The conspiracy was foiled at the last moment when a conspirator who was carrying the message written on a handkerchief was arrested in Punjab by the police.
This was one of those few letters which were being exchanged between Maulana Mahmoodul Hasan, then in Saudi Arabia, and the members of the Government in Exile in Kabul, which was formed with the avowed aim of organising an armed revolt in India with the help of the governments of Germany, Turkey and Afghanistan. Raja Mahendra Pratap, a famous alumnus of the Aligarh Muslim University was its President, Maulana Barkatullah of Bhopal was its Prime Minister and Maulana Obaidullah Sindhi was the Home Minister.
Maulana Hasan and Maulana Madni, along with about three dozen members of the Muslim clergy were sent to the remote island of Malta where they stayed for more than two years as prisoners of war, which was more like a concentration camp. When they were released in 1918, Maulana Mahmoodul Hasan’s health was in shambles and soon after he had offered his blessings to the Jamia Millia Islamia, he passed away.
It would therefore be an appropriate moment to look back and remember what took place in Bombay on June 8, 1920. It was on this day that thousands of Indians led by Mahatma Gandhi had collected at the Bombay docks to accord a hero’s welcome to a group of Muslim theologians, led by Maulana Mahmoodul Hasan, who were returning after internment at Malta. Gandhiji had come from Ahmedabad to receive them. All these members of Muslim clergy belonged to the Deoband’s theological school and there were concerns regarding their future course.
The Government of India was very keen that the Maulana and his colleagues would have taken heed to the years of their confinement and would rebuff the overtures by leaders of the Indian National Congress. As soon as Maulana Mahmoodul Hasan stepped on the shore, he was embraced by Gandhi Ji, and after a brief emotional exchange, the Maulana is said to set all speculations to rest regarding his future political plans.
Although the exact words may not have been recorded, there are several eyewitness accounts which record this historic moment. The Maulana is said to have uttered a few words to Mahatma, “Rest assured, the Muslims and Hindus are fully behind you in your non-violent struggle for complete swaraj”.

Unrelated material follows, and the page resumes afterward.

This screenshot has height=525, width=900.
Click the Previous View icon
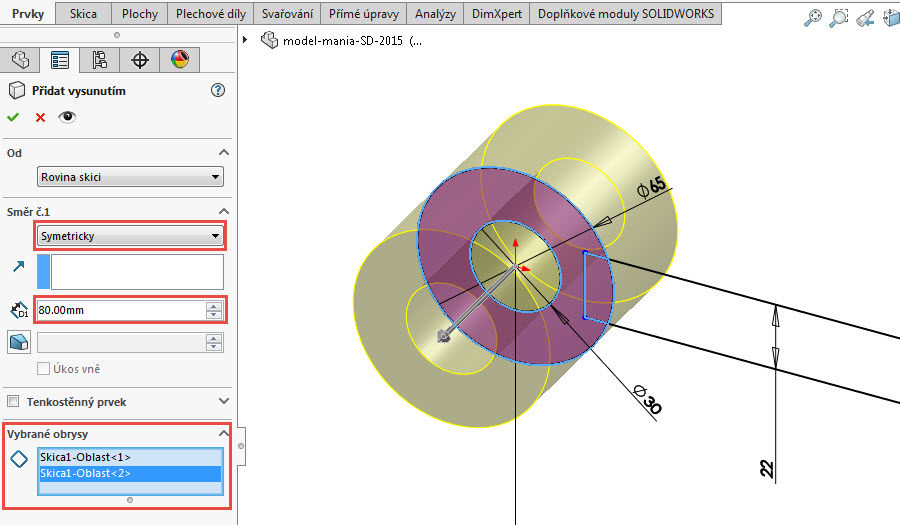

It is an irony that today the descendants of these Jamia revolutionaries are subjected to humiliation and police brutalities and even their citizenship is under question. In this highly charged atmosphere, it is imperative that the Jamia community pauses, introspects before moving ahead.
There is no denying that the forces unleashed by the enactment of the CAA and the decision to introduce the NRC may have a polarising impact on Indian society and there are genuine fears that if not checked on time, it could ultimately lead to radicalisation of Muslim youth. This turn in the political discourse would be tragic both for Indian Muslims, and the country as a whole.
The idea behind the Jamia movement had taken birth on that day, a century ago. It is this idea of our composite pluralistic India, which the Jamia community is today striving to live up to.
The Jamia movement was based on the dream of a free New India.
It is this dream which is under siege today.